The British consul general refused to give Howard a visa, apparently because of competition in the dental field in England. Eventually, the U.S. consul general, one of his patients, helped Howard with paperwork that allowed him to enter the United States (by backdating the date of his visa application), despite strict restrictions on immigration.
In 1942, he met Lottie Blumlein, also a German refugee, in New York City. The couple married and had a daughter, Ellen.
Lottie began working at a Jewish investment firm on Wall Street. She introduced her husband to Ben Graham, a former suitor of hers who was known as the father of value investing and author of The Intelligent Investor. Graham became Howard’s dental patient, and the three remained lifelong friends.
Graham recommended contacting one of his mentees—a young investor named Warren Buffett, who worked for him for about three years before returning to Omaha, Neb., in 1954 to start what would become Berkshire Hathaway, the multinational conglomerate holding company.
The film refers to the Marcuses’ “buy and hold ’em for life” approach to investing in the stock market. Over time, their initial modest investment grew to stock holdings worth approximately $200 million.

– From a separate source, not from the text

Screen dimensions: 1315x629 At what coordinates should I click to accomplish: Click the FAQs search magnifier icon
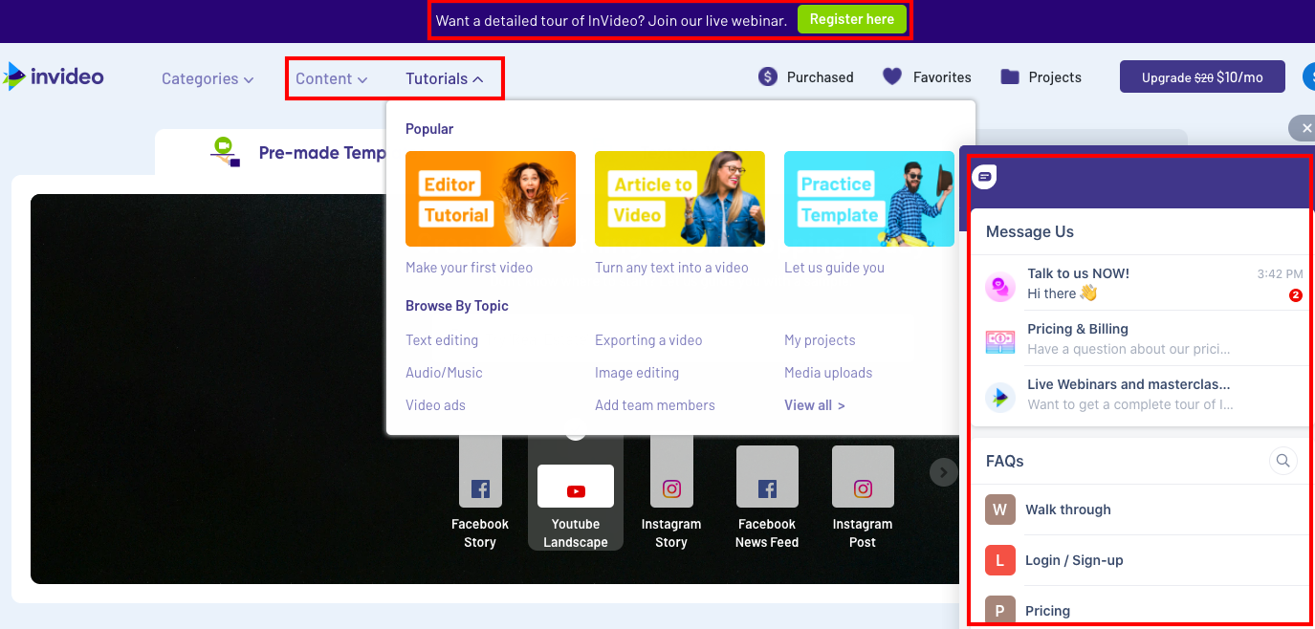pyautogui.click(x=1282, y=461)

Stalwart supporters of Israel, the couple eventually decided to invest their fortune in water technology and research by donating to BGU.
Howard died at the age of 104 in 2014; Lottie died in 2015 at the age of 99. BGU announced the large endowment from the Marcus estate in June 2016. By the time the stocks were transferred to the university, their value had risen to $500 million.
‘The transformative power of education’
The film features footage of the Marcuses in Germany, Italy, the United States and Israel, and serves as a virtual “who’s who” of Israeli academics, politicians and thought leaders, including past and current presidents of BGU Daniel Chamovitz, Rivka Carmi and Avishay Braverman; Israel President Isaac Herzog; former Prime Minister Shimon Peres; American-born Israeli author Daniel Gordis; best-selling philosopher Micah Goodman; and others.
All offered insightful, sometimes humorous insights.
Buffett said: “They made a wise choice—to do something that wasn’t getting done.” The late Peres offered: “The Marcuses flew coach so Israel can fly first class!”
Ellen Marcus reported that she’s still in touch with the 93-year-old Buffett: “I call him Mr. Buffett. I emailed him 10 years ago after my father died and have been corresponding with him ever since.”
The two participated in a panel discussion in March 2023 after the film was screened at the Omaha Film Festival in Nebraska.
Buffett has described the documentary as “a wonderful film recounting the remarkable tale of Israel, water and philanthropy.”
After the screening this week, Martha Graybow of New York said the film was “uplifting to watch during these very dark times for those who care deeply about Israel and its future.”
She continued, saying “I have so much admiration for the Marcus family and their astonishing generosity to Ben-Gurion University. They are true visionaries who believed in the transformative power of education and the potential for peaceful coexistence across the Middle East.”
Brett Cohen, who lives on Manhattan’s Upper West Side, has spent significant time in the Negev, including participating in the Arava Institute’s Israel Ride in 2016, 2022, and hopefully, this year as well.
He visited communities in southern Israel such as Ofakim/Merchavim and Kibbutz Erez—partner communities with Greater Metrowest NJ Jewish Federation in his former New Jersey community—where he said he has seen “the importance of that region to the future of Israel.”
Along those lines, Cohen noted being “fascinated by climate innovation and the remarkable work being done at BGU and by others in Israel, particularly in water solutions and other climate mitigation efforts.”
Ellen Marcus, who encouraged her parents to leave their wealth for a greater purpose, is now deeply involved in stewarding the funds, ensuring their legacy continues to ripple outward.